Supplied data Block Start

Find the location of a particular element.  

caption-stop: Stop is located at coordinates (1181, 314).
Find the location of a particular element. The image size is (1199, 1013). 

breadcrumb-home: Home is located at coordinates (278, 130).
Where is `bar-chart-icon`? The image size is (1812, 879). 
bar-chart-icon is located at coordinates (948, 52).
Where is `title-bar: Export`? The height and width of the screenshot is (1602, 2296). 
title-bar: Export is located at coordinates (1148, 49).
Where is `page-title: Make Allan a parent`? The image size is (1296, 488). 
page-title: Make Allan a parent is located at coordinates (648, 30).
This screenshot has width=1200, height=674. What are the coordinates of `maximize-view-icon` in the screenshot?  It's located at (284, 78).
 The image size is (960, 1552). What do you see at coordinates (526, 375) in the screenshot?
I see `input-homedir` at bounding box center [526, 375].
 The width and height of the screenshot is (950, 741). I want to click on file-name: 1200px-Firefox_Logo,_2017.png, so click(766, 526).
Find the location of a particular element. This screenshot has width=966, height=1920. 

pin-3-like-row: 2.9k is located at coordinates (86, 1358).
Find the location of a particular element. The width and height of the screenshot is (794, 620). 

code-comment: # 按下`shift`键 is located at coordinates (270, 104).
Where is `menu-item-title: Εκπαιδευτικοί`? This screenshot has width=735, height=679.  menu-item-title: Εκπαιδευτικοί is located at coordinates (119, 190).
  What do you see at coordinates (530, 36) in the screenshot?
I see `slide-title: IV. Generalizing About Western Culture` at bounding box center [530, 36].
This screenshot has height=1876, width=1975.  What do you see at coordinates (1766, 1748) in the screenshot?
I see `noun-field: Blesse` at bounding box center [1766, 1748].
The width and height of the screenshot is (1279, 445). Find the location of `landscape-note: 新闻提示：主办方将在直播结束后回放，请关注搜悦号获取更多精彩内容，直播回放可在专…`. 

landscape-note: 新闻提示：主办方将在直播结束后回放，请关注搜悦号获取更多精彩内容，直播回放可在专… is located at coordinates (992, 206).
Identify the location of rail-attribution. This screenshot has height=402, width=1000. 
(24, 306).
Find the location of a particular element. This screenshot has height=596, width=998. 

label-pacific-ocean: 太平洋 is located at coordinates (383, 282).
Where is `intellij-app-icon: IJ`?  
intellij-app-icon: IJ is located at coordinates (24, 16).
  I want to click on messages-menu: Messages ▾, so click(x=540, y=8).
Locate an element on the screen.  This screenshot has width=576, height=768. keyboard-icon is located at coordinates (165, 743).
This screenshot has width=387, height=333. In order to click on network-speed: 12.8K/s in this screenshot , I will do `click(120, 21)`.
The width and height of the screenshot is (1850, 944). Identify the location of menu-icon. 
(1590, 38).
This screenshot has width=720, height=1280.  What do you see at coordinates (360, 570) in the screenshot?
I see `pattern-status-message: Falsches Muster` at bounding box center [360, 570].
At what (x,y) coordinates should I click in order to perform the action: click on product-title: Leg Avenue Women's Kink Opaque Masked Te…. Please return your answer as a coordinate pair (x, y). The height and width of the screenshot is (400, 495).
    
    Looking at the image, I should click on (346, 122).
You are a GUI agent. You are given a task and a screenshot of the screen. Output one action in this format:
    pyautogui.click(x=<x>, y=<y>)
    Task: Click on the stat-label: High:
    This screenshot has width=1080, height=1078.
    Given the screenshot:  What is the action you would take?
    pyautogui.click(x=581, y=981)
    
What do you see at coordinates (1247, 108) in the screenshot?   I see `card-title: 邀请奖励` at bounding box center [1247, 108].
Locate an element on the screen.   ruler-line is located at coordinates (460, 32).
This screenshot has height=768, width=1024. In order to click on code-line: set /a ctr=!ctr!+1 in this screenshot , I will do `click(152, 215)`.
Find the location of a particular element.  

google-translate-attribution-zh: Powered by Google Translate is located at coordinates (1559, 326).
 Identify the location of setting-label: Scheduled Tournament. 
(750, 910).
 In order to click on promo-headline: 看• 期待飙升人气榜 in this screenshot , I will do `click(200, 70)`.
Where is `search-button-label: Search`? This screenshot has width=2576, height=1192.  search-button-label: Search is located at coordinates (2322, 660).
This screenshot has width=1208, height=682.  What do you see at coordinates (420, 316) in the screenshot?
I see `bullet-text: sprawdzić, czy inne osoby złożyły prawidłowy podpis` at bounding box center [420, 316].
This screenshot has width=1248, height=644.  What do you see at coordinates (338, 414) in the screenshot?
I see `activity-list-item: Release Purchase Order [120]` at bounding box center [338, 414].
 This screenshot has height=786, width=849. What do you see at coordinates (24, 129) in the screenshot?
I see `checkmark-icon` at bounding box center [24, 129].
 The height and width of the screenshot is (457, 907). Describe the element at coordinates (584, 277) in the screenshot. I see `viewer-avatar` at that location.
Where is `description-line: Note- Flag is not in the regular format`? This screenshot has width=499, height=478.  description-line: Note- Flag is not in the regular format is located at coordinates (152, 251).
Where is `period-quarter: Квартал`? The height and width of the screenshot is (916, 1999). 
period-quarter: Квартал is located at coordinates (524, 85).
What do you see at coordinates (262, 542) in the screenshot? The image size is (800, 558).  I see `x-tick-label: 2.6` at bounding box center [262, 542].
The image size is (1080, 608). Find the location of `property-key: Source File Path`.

Supplied data Block End

Copy the items exactly, starting with the line that contains "is (1296, 488)." and continuing through the line that contains "I want to click on messages-menu: Messages".

> _Task answer_:
Where is `page-title: Make Allan a parent`? The image size is (1296, 488). 
page-title: Make Allan a parent is located at coordinates (648, 30).
This screenshot has width=1200, height=674. What are the coordinates of `maximize-view-icon` in the screenshot?  It's located at (284, 78).
 The image size is (960, 1552). What do you see at coordinates (526, 375) in the screenshot?
I see `input-homedir` at bounding box center [526, 375].
 The width and height of the screenshot is (950, 741). I want to click on file-name: 1200px-Firefox_Logo,_2017.png, so click(766, 526).
Find the location of a particular element. This screenshot has width=966, height=1920. 

pin-3-like-row: 2.9k is located at coordinates (86, 1358).
Find the location of a particular element. The width and height of the screenshot is (794, 620). 

code-comment: # 按下`shift`键 is located at coordinates (270, 104).
Where is `menu-item-title: Εκπαιδευτικοί`? This screenshot has width=735, height=679.  menu-item-title: Εκπαιδευτικοί is located at coordinates (119, 190).
  What do you see at coordinates (530, 36) in the screenshot?
I see `slide-title: IV. Generalizing About Western Culture` at bounding box center [530, 36].
This screenshot has height=1876, width=1975.  What do you see at coordinates (1766, 1748) in the screenshot?
I see `noun-field: Blesse` at bounding box center [1766, 1748].
The width and height of the screenshot is (1279, 445). Find the location of `landscape-note: 新闻提示：主办方将在直播结束后回放，请关注搜悦号获取更多精彩内容，直播回放可在专…`. 

landscape-note: 新闻提示：主办方将在直播结束后回放，请关注搜悦号获取更多精彩内容，直播回放可在专… is located at coordinates (992, 206).
Identify the location of rail-attribution. This screenshot has height=402, width=1000. 
(24, 306).
Find the location of a particular element. This screenshot has height=596, width=998. 

label-pacific-ocean: 太平洋 is located at coordinates (383, 282).
Where is `intellij-app-icon: IJ`?  
intellij-app-icon: IJ is located at coordinates (24, 16).
  I want to click on messages-menu: Messages ▾, so click(x=540, y=8).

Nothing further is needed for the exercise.